Each year, students accepting the scholarship would take the state assessment. The State Board of Education (ISBE) must hire an independent researcher to complete a report, which would then be integrated in a report to the legislature.

Chicago’s Tax Levy

Chicago, like most districts, is subject to property tax caps that limit the total dollar amount that can be raised from property taxes. That limit is generally based on last year’s levy amount, increased for inflation. CPS’s property tax rate is one of the lowest among unit school districts in the state. A perennial complaint from some SB1 opponents has been that if the state steps up to help CPS, CPS needs to also step up locally. SB1947 authorizes an additional 0.567% levy to pay its debt for Chicago teacher pensions.

Tax Increment Finance Reform Task Force

Tax Increment Finance (TIF) districts, created by municipal governments, are theoretically an economic development tool to help municipalities develop blighted areas. In reality, TIFs remain controversial. Schools, libraries, and other taxing bodies do not collect increased property tax revenue from new developments in TIFs, and that property value is excluded from the state’s calculation of local wealth in the state aid formula. A task force will examine the costs and benefits of TIFs, especially as it relates to the school funding law, and report by April 2018

Property Tax Relief

The bill provides property tax relief directed at two different problems: (1) the property tax system is regressive and hits lower-income homeowners with higher tax rates, and (2) other areas of the state with high local wealth pay a higher dollar amount in property taxes, sometimes for schools that are funded well above their adequacy target.

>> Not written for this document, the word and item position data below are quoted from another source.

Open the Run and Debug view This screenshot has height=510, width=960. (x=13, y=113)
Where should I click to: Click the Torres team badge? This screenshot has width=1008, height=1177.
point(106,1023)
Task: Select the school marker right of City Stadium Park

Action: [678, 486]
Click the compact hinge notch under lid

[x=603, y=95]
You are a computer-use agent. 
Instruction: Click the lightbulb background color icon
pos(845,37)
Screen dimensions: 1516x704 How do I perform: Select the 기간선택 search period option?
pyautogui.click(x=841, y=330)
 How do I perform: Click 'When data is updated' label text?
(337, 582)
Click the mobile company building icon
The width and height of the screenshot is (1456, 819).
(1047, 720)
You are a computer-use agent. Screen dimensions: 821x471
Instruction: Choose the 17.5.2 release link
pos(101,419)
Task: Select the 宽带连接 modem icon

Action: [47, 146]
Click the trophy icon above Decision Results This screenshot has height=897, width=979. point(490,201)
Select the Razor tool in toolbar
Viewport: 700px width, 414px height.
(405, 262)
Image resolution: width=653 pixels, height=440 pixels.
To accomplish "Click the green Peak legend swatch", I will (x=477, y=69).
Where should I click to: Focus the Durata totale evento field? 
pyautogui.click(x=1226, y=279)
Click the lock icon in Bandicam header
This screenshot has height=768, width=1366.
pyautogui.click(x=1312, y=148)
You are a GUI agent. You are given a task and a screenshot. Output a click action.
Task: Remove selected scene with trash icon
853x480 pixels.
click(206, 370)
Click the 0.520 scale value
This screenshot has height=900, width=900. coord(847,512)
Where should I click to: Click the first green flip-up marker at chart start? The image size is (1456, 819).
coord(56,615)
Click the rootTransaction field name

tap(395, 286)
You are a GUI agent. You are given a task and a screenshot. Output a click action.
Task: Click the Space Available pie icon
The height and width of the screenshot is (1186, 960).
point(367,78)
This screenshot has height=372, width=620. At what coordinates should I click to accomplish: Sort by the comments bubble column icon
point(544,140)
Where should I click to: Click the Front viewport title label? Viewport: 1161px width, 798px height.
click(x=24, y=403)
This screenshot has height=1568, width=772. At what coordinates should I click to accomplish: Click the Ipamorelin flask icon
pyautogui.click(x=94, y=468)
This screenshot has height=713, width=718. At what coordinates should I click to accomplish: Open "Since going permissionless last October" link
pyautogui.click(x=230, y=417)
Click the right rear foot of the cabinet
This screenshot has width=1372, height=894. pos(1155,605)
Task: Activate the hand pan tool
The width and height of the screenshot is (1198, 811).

To address the first issue, a Property Tax Relief Pool Grant program is created. The legislature would have to appropriate funds for the program to take effect, and districts with the highest tax rates would qualify for grants of up to 1% of their districts’ Equalized Assessed Valuation. The grant would be rebated to property taxpayers. Though this was included in SSB1, SB1947 made the additional change of allowing $50 million in property tax relief grants to count toward each year’s minimum funding increase, which further integrates property tax relief into the new system.

To address the second, voters in district that are funded at or above 110% of adequacy would have the ability to petition to get a referendum on the ballot to reduce the property tax levy by up to 10%.